It’s no secret that the fashion industry has a major carbon footprint, with its waste truly damaging our beautiful planet. In 2020, it was estimated that fast fashion emits around 1.2 billion tons of carbon dioxide. Those emissions are no joke. They surpass all international flights and the maritime shipping industry, combined. How can we love the earth and also love fashion at the same time? It’s absolutely possible, but it does take some forethought and consideration. 

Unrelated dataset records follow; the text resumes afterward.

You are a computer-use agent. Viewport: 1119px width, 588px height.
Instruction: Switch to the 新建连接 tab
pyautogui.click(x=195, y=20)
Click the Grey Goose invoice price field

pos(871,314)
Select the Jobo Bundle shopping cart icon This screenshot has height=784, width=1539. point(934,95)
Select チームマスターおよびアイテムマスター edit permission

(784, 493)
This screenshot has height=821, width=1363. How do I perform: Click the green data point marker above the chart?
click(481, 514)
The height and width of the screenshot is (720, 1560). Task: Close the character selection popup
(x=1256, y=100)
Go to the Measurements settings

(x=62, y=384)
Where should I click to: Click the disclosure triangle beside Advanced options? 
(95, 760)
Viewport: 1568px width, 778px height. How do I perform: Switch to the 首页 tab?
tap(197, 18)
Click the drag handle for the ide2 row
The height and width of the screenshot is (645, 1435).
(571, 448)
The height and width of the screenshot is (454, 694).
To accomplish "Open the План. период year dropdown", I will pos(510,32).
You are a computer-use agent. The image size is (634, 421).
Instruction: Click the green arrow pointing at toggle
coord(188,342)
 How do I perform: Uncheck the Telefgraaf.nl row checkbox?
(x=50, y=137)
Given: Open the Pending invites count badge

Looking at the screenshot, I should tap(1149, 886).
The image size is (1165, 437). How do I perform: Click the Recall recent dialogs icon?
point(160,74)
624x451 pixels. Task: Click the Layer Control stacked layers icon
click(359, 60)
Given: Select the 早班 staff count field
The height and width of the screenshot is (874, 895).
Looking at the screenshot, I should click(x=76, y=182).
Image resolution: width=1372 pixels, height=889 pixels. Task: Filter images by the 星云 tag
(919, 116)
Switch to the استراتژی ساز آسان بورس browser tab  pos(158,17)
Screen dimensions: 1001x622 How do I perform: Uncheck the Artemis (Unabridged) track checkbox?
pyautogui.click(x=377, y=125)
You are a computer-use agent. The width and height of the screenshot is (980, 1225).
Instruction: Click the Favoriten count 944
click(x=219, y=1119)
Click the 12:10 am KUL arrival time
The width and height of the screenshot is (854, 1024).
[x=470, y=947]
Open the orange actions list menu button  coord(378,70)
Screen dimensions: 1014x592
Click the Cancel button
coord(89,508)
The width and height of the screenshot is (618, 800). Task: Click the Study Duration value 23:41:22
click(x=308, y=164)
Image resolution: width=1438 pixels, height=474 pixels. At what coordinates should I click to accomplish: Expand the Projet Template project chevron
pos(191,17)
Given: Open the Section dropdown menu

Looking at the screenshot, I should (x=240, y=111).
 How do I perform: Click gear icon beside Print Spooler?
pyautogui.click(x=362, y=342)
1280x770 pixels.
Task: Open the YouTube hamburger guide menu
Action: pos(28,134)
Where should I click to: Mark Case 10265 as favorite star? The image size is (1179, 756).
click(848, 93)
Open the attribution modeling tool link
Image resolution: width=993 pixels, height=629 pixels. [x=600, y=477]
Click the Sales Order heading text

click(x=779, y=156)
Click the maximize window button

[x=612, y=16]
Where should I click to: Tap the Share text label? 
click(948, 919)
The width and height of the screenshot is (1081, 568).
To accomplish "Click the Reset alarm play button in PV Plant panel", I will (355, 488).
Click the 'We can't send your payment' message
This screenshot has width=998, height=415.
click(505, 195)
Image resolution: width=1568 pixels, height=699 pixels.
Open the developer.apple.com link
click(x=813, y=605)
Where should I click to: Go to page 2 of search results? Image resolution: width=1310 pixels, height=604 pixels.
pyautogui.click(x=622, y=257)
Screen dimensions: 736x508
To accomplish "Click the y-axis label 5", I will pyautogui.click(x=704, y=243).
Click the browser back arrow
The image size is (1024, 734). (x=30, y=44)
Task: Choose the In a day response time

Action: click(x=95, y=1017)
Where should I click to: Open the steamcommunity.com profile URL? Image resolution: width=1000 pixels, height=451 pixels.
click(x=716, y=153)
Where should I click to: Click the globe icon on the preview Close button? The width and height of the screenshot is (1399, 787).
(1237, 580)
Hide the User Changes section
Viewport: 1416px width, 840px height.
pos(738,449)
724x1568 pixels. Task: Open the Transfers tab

It all starts with understanding that our dollars have a direct impact on the health of the planet and an acceptance that not everything we put in our closet needs to be brand new to be beautiful or fashionable. Buying secondhand runs the gamut from rifling through thrift store racks to scoring designer gear that needs a new lease on life. When you choose to buy a secondhand item, that is one less demand on the fashion machine to produce a garment that is almost guaranteed to end up in a landfill one day. In fact, every second that ticks by sees the equivalent of a trash truck full of garments being dumped into a landfill. 

Beyond the need for lessening the burden of production, we can also do our best to choose garments that biodegrade over time and are gentler in their decomposition. This means doing our best to purchase natural fiber garments such as cotton, linen, and wool -- which break down quickly given the right mix of soil, moisture, and air -- rather than polyester, nylon, rayon, and similar synthetics.

With these goals in mind, here are a few ways to thoughtfully fill your closet with clothes that you truly love, even more so because they come with less of an environmental cost:


While some folks may find it difficult or just plain annoying to sort through racks of clothes, shoes, and bags, others find it a bit thrilling to go on a “thrift hunt.” Thrift stores can be treasure troves for fun, beautiful, and funky items at a literal fraction of the price of buying new. When approaching a rack of clothes, set your mind to be on the lookout for specific fabric types (think, linen, cashmere, or wool), and as you thumb through the hangars you will find what you are looking for quickly. 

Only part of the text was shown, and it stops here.